Il ne faut pas oublier qu’avant de battre le candidat républicain John McCain, Barack Obama a dû vaincre Hillary Clinton lors des primaires démocrates. Ses supporteurs de la première heure sont déçus de voir siéger dans son cabinet des anciens du gouvernement Clinton – à commencer par Hillary elle-même. Ils se souviennent du discours inaugural de Bill Clinton en 1997, qui affirmait que « l’ère du Big Government est finie ». Croient-ils la récente affirmation du nouveau président élu que « ce n’est que le gouvernement qui peut rompre le cycle vicieux qui estropie notre économie » ? Profère-t-il des paroles ou engage-t-il sa parole ? Pourquoi propose-t-il de nouvelles réductions d’impôts, en maintenant celles de Bush ? Doit-on prendre au mot la promesse de sortir bientôt de l’Irak, ou de fermer Guantanamo ?

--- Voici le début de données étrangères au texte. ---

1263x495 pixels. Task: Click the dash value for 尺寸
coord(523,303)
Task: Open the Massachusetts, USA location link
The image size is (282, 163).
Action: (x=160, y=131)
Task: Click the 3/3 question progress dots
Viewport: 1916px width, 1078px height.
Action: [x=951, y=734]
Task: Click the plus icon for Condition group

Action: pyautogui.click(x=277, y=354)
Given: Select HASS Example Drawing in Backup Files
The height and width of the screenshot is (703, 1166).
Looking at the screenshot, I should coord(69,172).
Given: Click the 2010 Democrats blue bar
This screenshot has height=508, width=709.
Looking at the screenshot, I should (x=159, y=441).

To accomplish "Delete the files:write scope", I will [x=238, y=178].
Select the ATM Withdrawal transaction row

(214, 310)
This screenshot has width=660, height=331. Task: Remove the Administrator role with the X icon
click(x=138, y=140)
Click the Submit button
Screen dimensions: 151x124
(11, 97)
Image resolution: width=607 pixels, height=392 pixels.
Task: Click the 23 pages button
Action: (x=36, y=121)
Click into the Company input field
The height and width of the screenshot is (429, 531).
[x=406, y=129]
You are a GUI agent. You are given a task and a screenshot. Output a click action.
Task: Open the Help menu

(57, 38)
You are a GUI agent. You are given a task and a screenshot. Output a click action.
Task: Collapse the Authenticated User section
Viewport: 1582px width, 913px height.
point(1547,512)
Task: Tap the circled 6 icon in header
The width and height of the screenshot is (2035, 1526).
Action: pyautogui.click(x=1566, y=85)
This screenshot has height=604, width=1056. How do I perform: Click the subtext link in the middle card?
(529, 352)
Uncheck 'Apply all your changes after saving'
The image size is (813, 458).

Maître en communication, Barack Obama cherche la quadrature du cercle en évoquant « un nouvel esprit de responsabilité » manifesté par le fait que tous ses discours sont accessibles sur Internet, et que toute proposition législative, jusque dans le moindre détail, sera mise en ligne afin que le citoyen puisse faire confiance à la parole donnée par le gouvernement.
Cette nouvelle responsabilité n’incombe pas seulement au gouvernement. Il faut restaurer la responsabilité des citoyens. Selon un récent sondage CNN, 82% des Amériques disent que Barack Obama est capable de leur inspirer confiance. Le premier président noir, celui qui est le plus jeune depuis Kennedy, et celui qui doit redonner confiance à une Amérique frappée par une crise économique plus grave que celle affrontée par Roosevelt, doit montrer que les paroles portent une promesse qui ne peut se réaliser que par la remobilisation du politique.